Old-fashioned rudery

2nd December 1994 at 00:00
Raymond Briggs on the familiar and the unexpected in picture books. School, By Colin and Jacqui Hawkins, Collins Pounds 8.99. 0 00 193857 6

The Rascally Cake, By Jeanne Willis and Korky Paul, Andersen Press Pounds 7.99 0 86264 477 1

Baby Crow, By John A Rowe, North-South Pounds 9.95. 1 55858 277 0

Sam Who Was Swallowed by a Shark By Phyllis Root and Axel Scheffler Walker Pounds 7.99. 0 7445 3223 X

The Iron Needle, By Amanda Harvey, Macmillan Pounds 7.99. 0 333 58765 0

Way Home, By Libby Hathorn and Gregory Rogers, Andersen Pounds 8.99. 0 86264 541 7

School by Colin and Jacqui Hawkins is a jolly comic cuts book, full of ancient jokes and rude rhymes, about how to survive at school.

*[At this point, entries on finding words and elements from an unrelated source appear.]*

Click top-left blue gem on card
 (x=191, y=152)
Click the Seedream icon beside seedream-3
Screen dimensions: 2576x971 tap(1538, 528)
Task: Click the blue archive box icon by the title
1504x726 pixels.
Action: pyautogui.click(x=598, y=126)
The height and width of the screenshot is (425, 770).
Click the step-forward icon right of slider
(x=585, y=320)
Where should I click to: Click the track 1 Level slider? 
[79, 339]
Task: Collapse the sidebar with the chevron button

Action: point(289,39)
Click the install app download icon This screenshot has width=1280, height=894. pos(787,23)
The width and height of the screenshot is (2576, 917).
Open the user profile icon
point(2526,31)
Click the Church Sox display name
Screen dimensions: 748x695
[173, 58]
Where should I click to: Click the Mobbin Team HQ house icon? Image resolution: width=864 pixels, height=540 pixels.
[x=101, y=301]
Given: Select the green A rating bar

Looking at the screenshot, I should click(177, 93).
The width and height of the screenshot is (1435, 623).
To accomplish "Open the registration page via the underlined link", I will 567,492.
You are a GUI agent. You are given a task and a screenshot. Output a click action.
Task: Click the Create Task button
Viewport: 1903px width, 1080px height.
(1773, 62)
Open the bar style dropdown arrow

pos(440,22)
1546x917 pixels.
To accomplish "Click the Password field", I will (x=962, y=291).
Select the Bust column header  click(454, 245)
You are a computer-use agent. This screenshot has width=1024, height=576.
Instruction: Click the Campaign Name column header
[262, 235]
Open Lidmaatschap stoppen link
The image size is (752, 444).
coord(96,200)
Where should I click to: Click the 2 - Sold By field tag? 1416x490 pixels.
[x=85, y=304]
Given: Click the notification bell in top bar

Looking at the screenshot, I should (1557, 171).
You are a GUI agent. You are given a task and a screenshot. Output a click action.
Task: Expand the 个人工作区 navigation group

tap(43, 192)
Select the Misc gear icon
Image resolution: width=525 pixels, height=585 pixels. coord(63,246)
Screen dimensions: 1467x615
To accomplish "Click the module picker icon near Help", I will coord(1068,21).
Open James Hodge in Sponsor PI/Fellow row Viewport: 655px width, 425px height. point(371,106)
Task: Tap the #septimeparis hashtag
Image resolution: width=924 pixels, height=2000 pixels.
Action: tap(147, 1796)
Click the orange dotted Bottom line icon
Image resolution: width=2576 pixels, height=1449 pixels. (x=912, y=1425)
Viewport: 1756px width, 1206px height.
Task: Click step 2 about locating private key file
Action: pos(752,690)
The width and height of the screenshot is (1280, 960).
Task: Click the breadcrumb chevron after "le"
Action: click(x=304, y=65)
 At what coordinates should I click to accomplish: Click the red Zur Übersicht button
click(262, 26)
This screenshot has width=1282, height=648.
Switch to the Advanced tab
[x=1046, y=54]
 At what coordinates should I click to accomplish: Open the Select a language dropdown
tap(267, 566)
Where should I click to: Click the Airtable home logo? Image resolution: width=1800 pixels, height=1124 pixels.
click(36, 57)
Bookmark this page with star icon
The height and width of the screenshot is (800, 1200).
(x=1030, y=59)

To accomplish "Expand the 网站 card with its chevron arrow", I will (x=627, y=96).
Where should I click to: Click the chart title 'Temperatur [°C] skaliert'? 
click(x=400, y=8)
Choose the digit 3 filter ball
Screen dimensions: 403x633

There are spots, pus, zits, nits, bogeys, worms, cheesy feet, BO, cabbage, custard, belching and "flatulence". Curiously, the word fart does not appear.

Despite this broadmindedness, the book has an oddly old-fashioned air. Teachers wear tweed jackets, the children are all in uniforms with leather satchels and everyone wears a tie, even the girls. References are made to syrup of figs, and even caster oil, which could have come out of the a 1950s Beano. There is a guide to different types of teacher and how to deal with them and some sensible digs against stupid kids who smoke. It is all good, fairly clean, fun.

The Rascally Cake is nastier and much less funny. The cake contains a cowpat, rotten eggs, spider's legs, blubber, bones and a tramp's sock, scabs from a school boy's knees, fingernail clippings, several snotty handkerchiefs and a jug of spit. All this might be bearable if the hero chef was likeable, but he is even more horrific than his ingredients. The cake comes alive and crawls out of its "reeking dustbin" with skeletal bones protruding as limbs from its mass of shapeless jelly. An elephantine trunk grows and on its end is an open, red-lipped mouth with fangs.

Baby Crow lives on a tree with other crows who wear hats and medals for their singing. Grandfather Crow had been a famous opera singer but Baby Crow has no voice. The haunting pictures are rich in colour and tone and have a dream-like reality. They have some of the formality of gallery paintings as there is usually a single, simple image against flat background.

The book is sightly marred by the monotony of its design as the pictures are all the same size and always on the right, and the text, set in massive bold caps, is always on the left. Even so, it is a most unusual book.

In Sam Who Was Swallowed by a Shark, Sam, like Ratty, is a river rat with boats on the brain. He builds one in his garden despite his neighbours tut-tutting about the neglect of his house. He works on it all through the winter snows and in the spring sails down the river and out to sea.

After many weeks, a seagull delivers a note from Sam telling his neighbours he is happy, but when he still does not return, Mrs Seednibbler says he must have been eaten by a shark At first reading, the book seems inconsequential. The naive pictures are so quiet and undramatic and almost nothing happens, yet the reader is left wondering, was Sam swallowed by a shark, or is he still happily sailing the ocean blue?

In The Iron Needle, Elizabeth loses her needle and goes down to the iron foundry to make a new one. She works there all day and returns home to embroider a happy birthday sampler for her mother.

The sketchy water colours are nowhere near capable of depicting the inside of an iron foundry. The iron workers are very generalised and they nearly all look like women. And why does everyone wear pointed cloth bags on their feet?

Way Home by Libby Hathorn and Rogers is set at night in the horrific shanty town of a vast metropolis. Ruinous slums fill the foreground while palisades of glittering skyscrapers blot out the stars.

Shane befriends a stray kitten and makes his way home with it tucked inside his jacket. He escapes a street gang by flinging himself into the maelstrom of cars. He looks at the Jags in a car showroom, pauses for a word with a friendly prostitute, then stares hungrily into a restaurant.

A wild dog attacks him, so he climbs a tree. There he gazes at the landscape of skyscrapers, all blazing with light and all empty. Shane runs down an alleyway, wriggles through a fence and into a burrow made of boxes and newspapers. He is home.

The writing is slangy, tough and vivid. The pictures are powerful, realistic and very convincing. Altogether, Way Home is a terrific book.